Knowing the law is difficult. I’m a lawyer and I have problems understanding it.
A lot of people probably don’t realize that lawyers spend an awful lot of time with their noses in books – statutes, case law, code, rules, regulations, etc. There is no end to the amount of reading that a lawyer is required to do. Furthermore, all of this reading takes place after law school. It’s called “continuing legal education.”
One area that some lawyers have problems with is knowing the exact, succinct definitions of common terms legal, “joint-legal custody”, “physical custody”, “spousal maintenance”, “mediation”, “marital property”, “division of marital assets”, etc. The list could go on-and-on.
I know that many of these words sound like they should be obvious. You might say to me: “why don’t you just go look in the dictionary?” Good point, I might answer. But which dictionary? A legal dictionary? Websters dictionary? An online dictionary?
I’ll let you in a little lawyer secret: the dictionaries listed above are often not very helpful. The problem with the definitions in dictionaries like those listed above is that they don’t contain the correct “legal” meaning that lawyers can use when representing a client before a court of law.

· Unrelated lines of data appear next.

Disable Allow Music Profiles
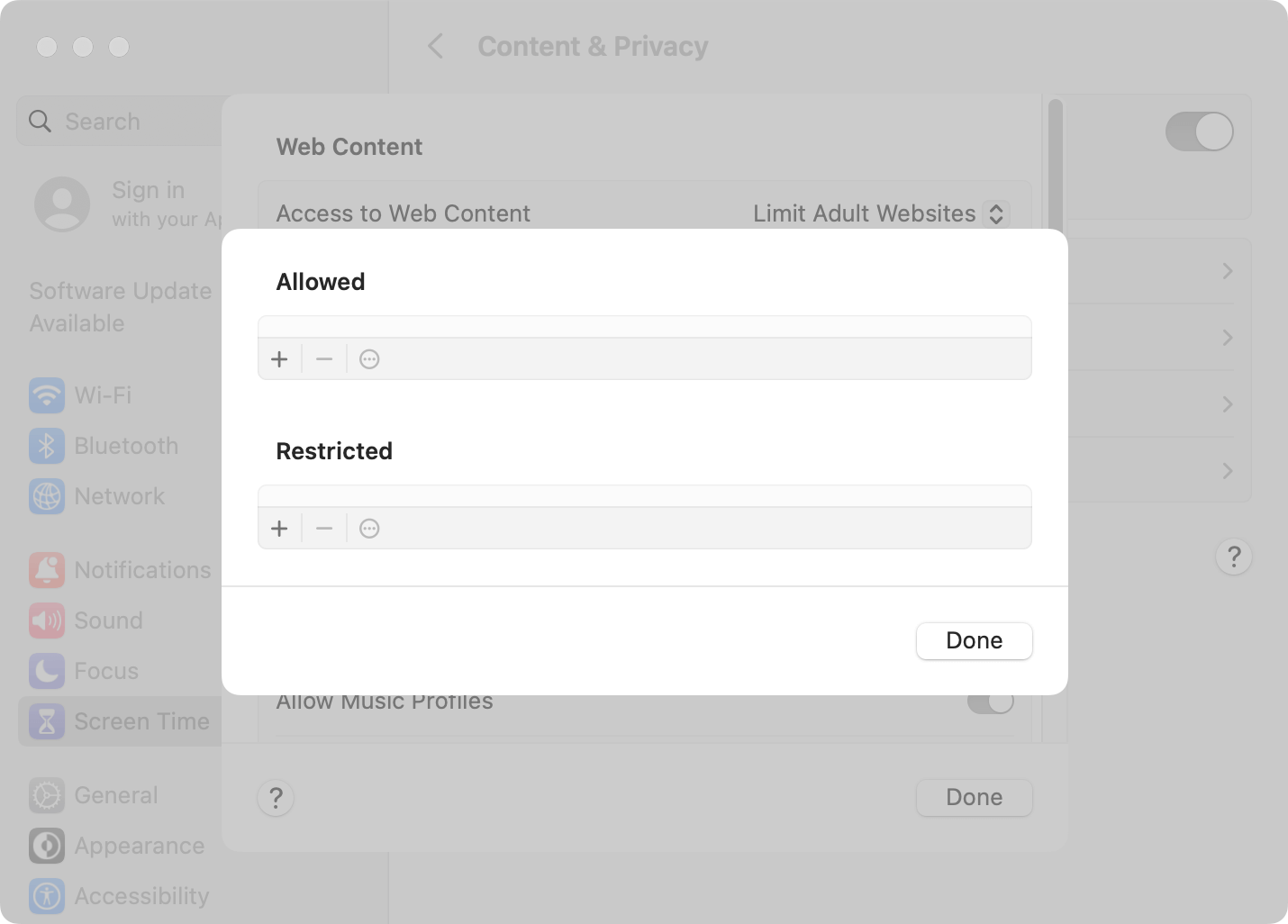This screenshot has width=1288, height=924. tap(990, 701)
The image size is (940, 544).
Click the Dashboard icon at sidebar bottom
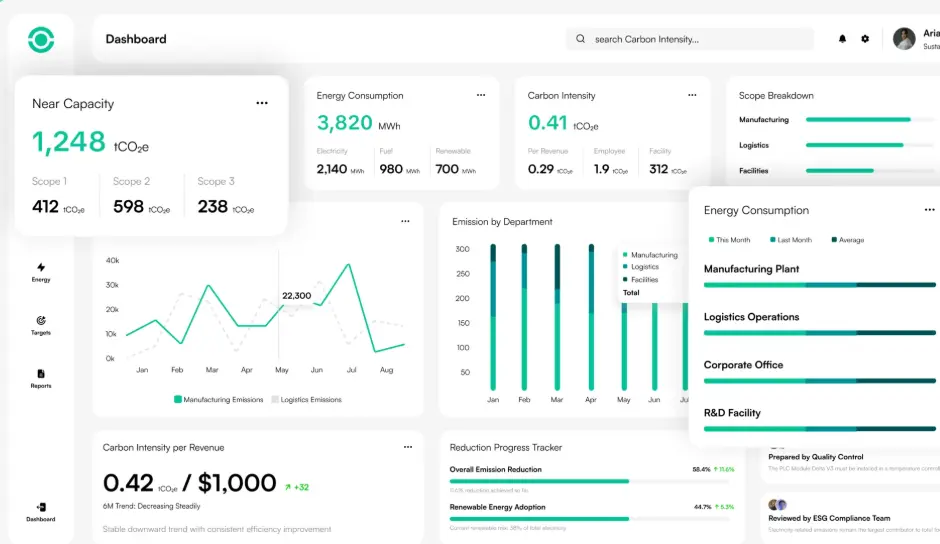click(x=41, y=512)
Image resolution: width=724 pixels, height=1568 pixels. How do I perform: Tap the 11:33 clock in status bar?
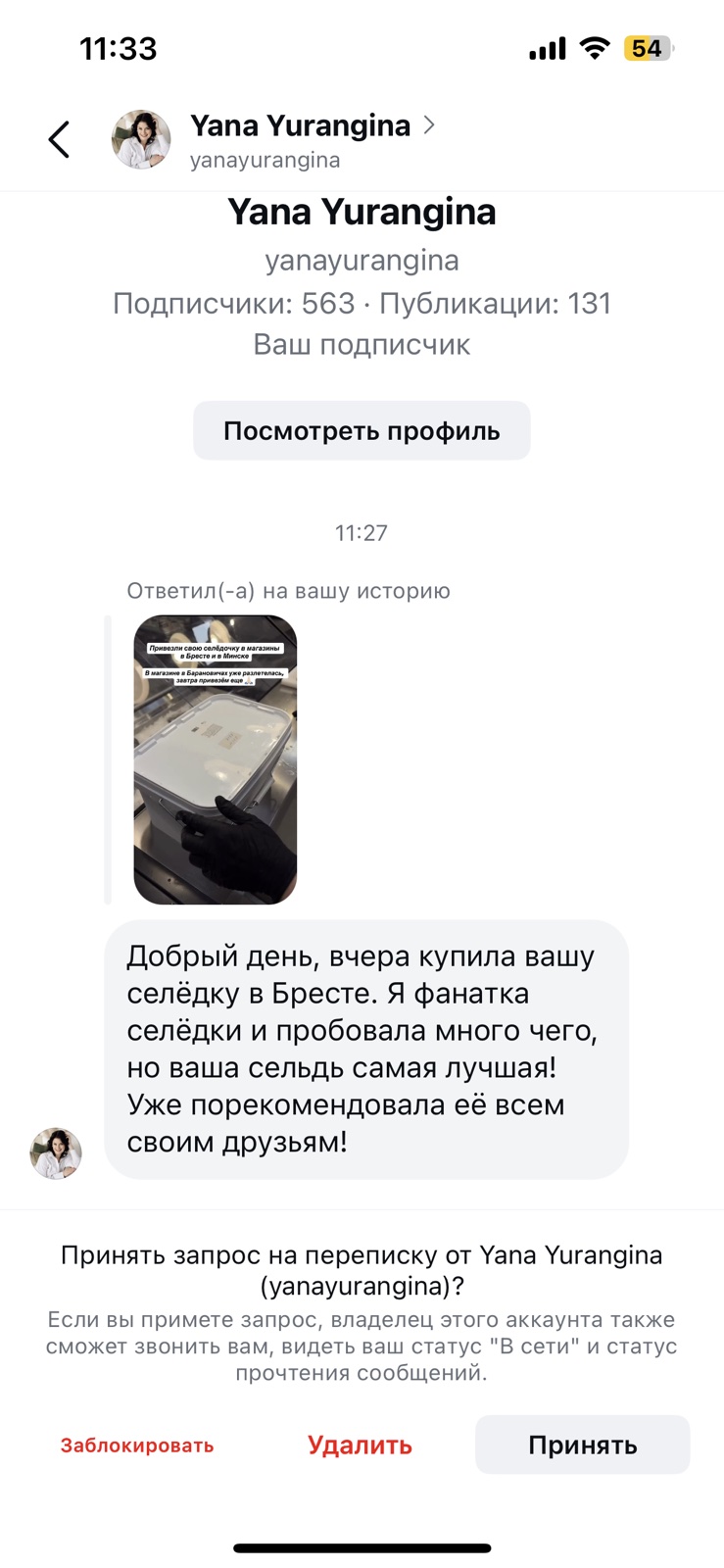pos(119,48)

“So where can I find the correct legal definitions,” you might ask. The lawyer’s answer: in the law or “code” of you state. That’s right, the law changes from state-to-state and, sometimes, county-to-county. It is complicated stuff.

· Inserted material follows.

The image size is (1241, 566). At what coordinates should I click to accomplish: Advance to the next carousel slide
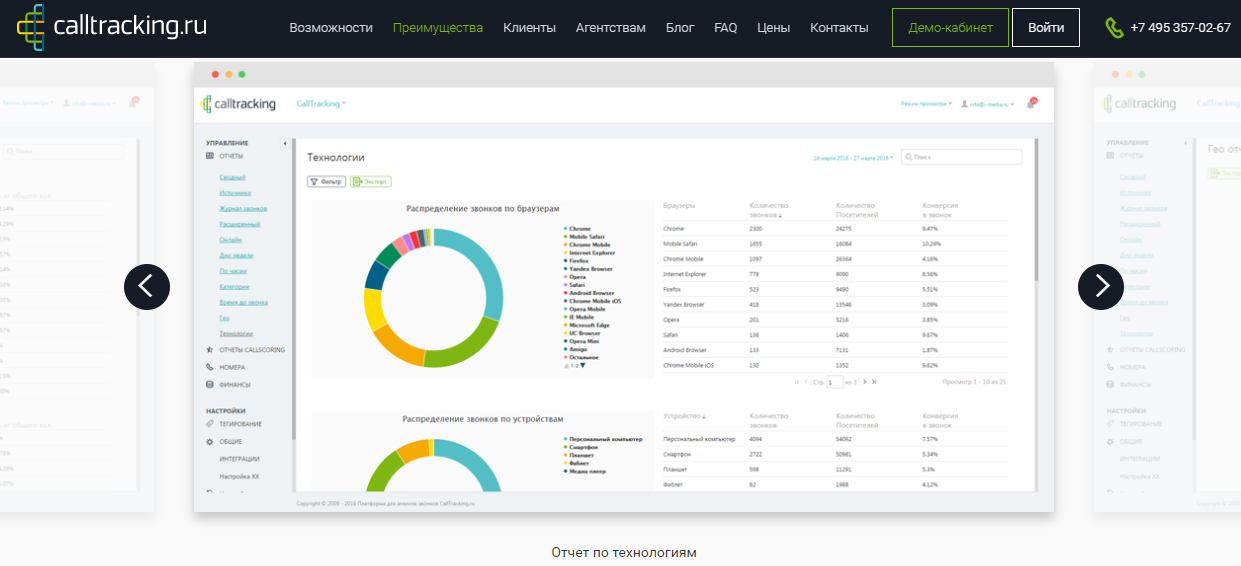point(1101,287)
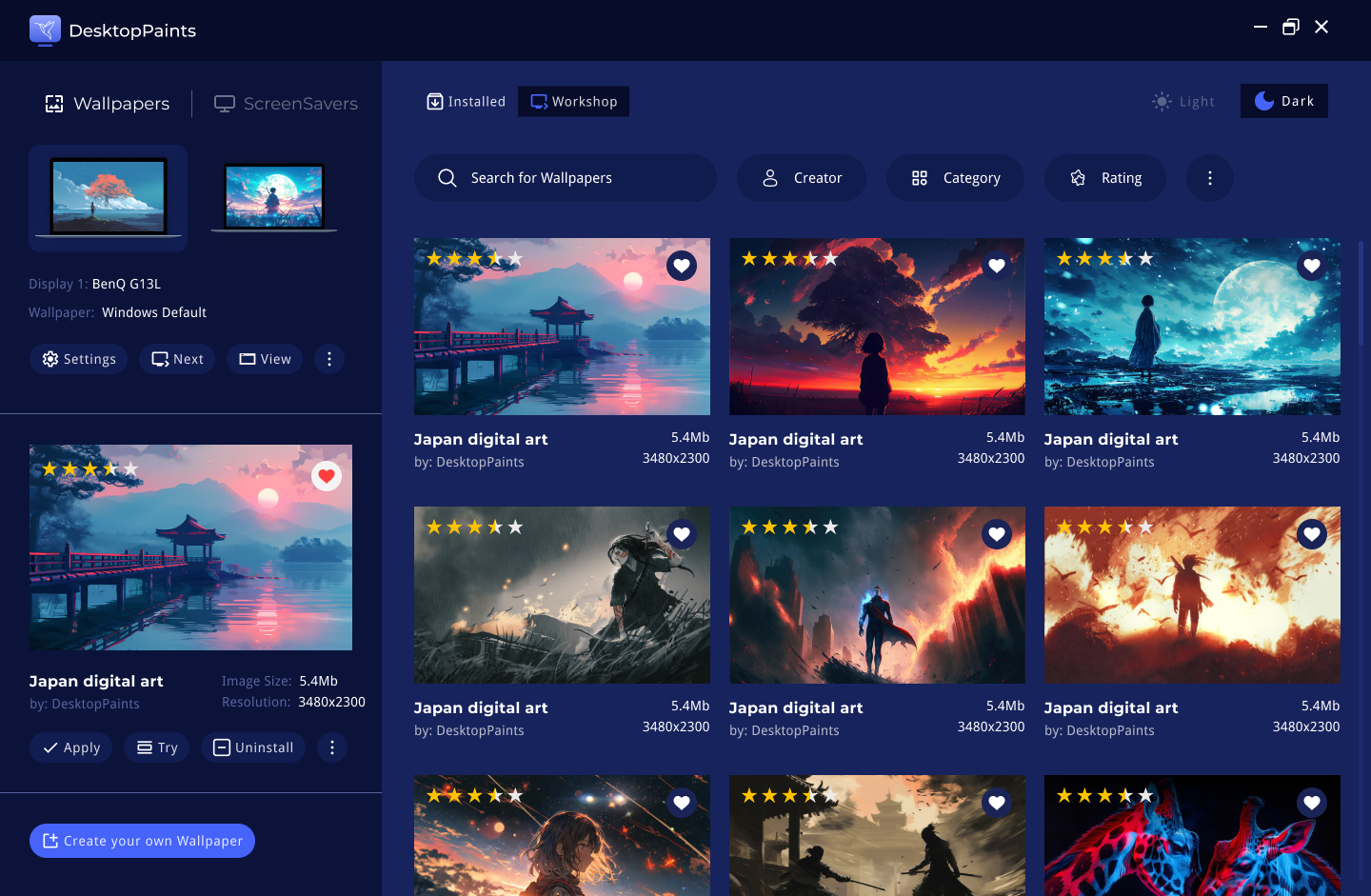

That is why many people just can’t do a very good representing themselves without a lawyer – they can’t be expected to know all the correct legal definitions. They can’t be expected to know that they can’t just look in a dictionary for the correct legal definitions. They certainly can’t be expected to know where the proper state law is and how to read it.

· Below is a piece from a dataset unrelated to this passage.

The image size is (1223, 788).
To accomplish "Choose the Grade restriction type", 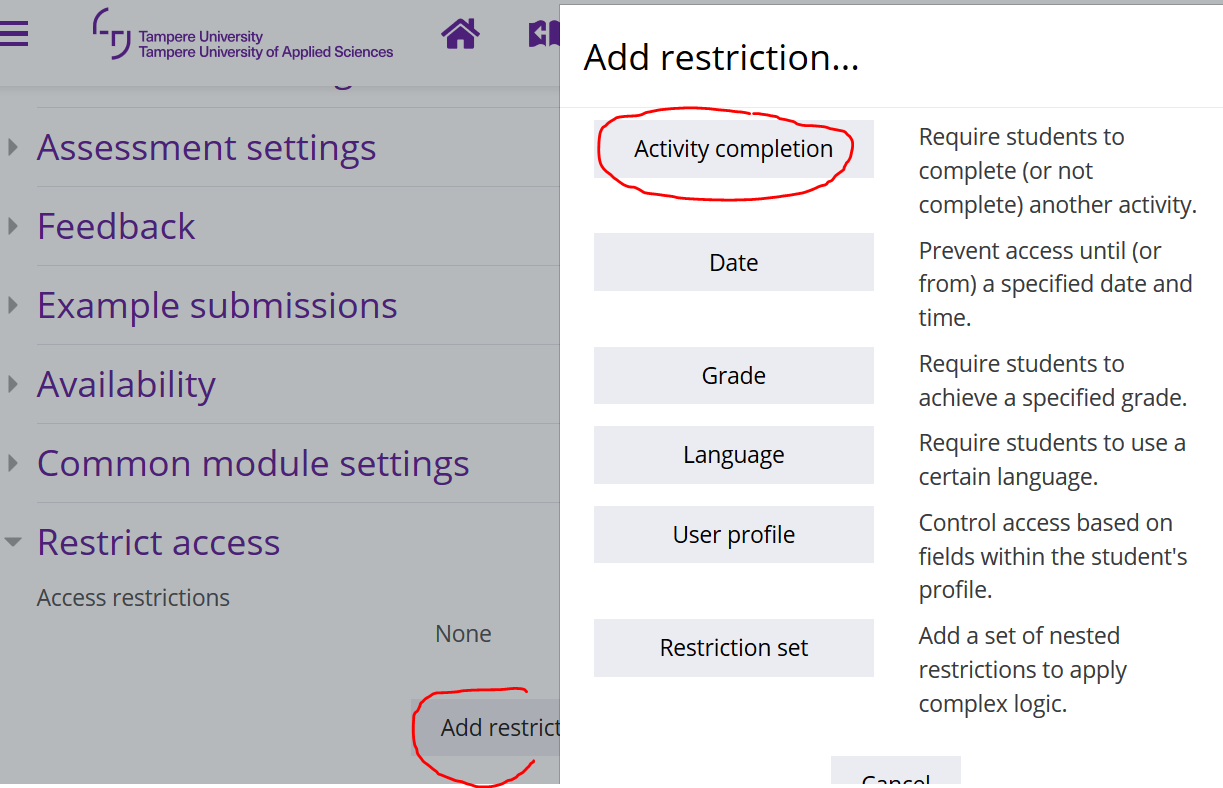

So what are some sources to research legal definitions on your own? A source I often use is the local law libraries in a particular county. I’m licensed to practice law in only one state, so I know that I need to find a law library within that state and, more likely, the county I live in. I won’t get into why you want to look in the county law library in this article. Suffice it to say that the legal definitions may change if I go outside the county.
Another good source of non-lawyer to look in when searching for proper legal definitions is the official state code that the legislature or other governmental body has placed on their webpage. BE CAREFUL: some of the law on those web pages is old and out-of-date – which means it is no longer valid. What? There is invalid law on the internet. Yes, my friend, and reading bad law will not make you a good lawyer. When searching for the law on the internet, make sure you look for legal dates on the law. It should say something like, “enacted on July __, 2011.” That way you know that it is likely current.